Jouer des hanches

Enfin un homme qui aime danser sans vous marcher sur les pieds ni vous serrer de trop près quand la chaleur éprouve le corps en cette fin d’été. Juste un bon danseur qui sourit en faisant virevolter sa septantaine face à une partenaire à peine plus jeune. Notre seul problème, c’est où aller chalouper ensemble. Les thés dansants pour seniors qui ne se sentent pas vieux ne sont pas légion. Ceux qu’animent de sémillants musiciens à tout faire dans nos villes et nos campagnes ont lieu l’après-midi et se terminent trop souvent à 19 heures. J’y amenais il y a quelques années des résidents en EMS, des femmes surtout, tout contentes de se lancer pour quelques pas dans les bras d’un animateur ou d’un monsieur encore solide.

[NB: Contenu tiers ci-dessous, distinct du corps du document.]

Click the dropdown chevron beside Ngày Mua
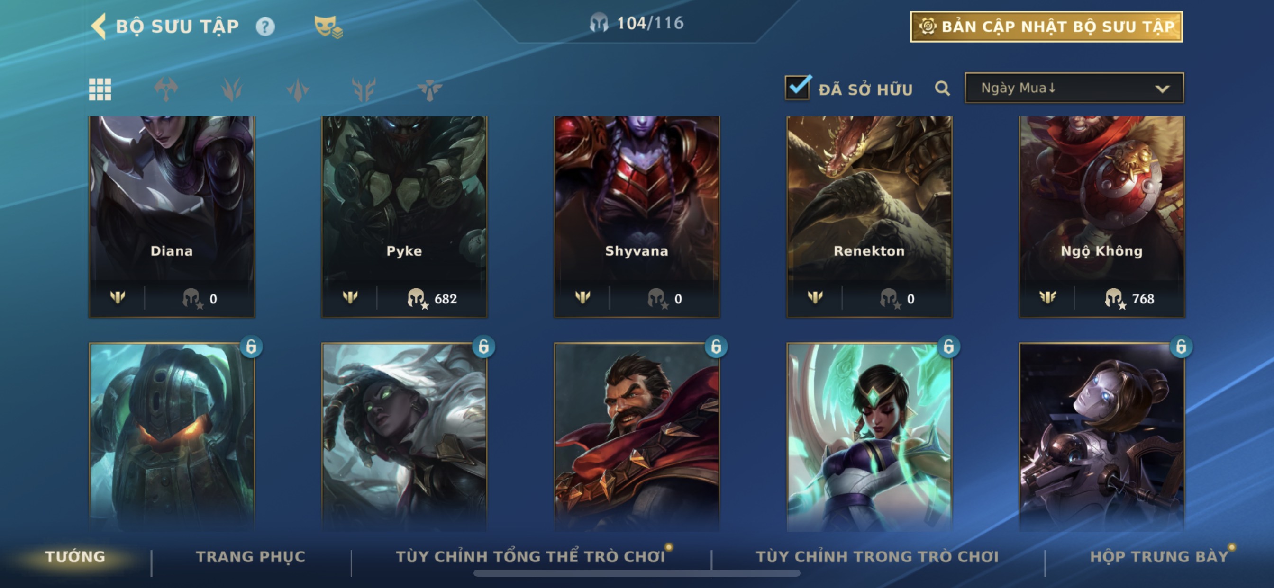 (1162, 89)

Nous avons tenté notre chance dans l’un de ces thés dansants là. C’était sympa, tango, marche, valse, chachacha, ici et là une rumba, pourquoi pas. Je regardais les couples habitués à tournoyer ensemble comme les quelques femmes seules qui sirotaient lentement leur bière sans avoir l’air d’attendre d’être invitées. Certaines l’ont été souvent, d’autres pas une seule fois. Je m’identifiais à celles-là bien sûr, les trouvant stoïques, sachant que je n’aurais pas eu ce qui m’est apparu comme du courage et qui était peut-être juste le plaisir d’être là.

Un soir, un orchestre latino nous a attirés vers un quai lémanique, de la musique légère à jouer des hanches à petits pas rapides. Samba, merengue, tout ce que je n’ai jamais dansé, moi qui adore le rock and roll et apprécie la danse libre en face à face. Mon compagnon frétillait sur sa chaise, son pied battait la cadence, je regardais les jeunes couples à l’aise, imaginais les regards apitoyés ou au mieux attendris qu’allait attirer notre couple maladroit par ma faute et n’arrivais pas à décoller de mon siège.

Quand enfin j’y suis parvenue, il était déjà tard, plus personne ne regardait personne et nous nous sommes fondus parmi les couples qui continuaient à se déhancher sous le ciel étoilé. Je suis, ô miracle, parvenue à suivre un homme détendu qui me guidait bien et me suis demandée, vous l’imaginez, pourquoi le regard des plus jeunes me fait parfois si peur.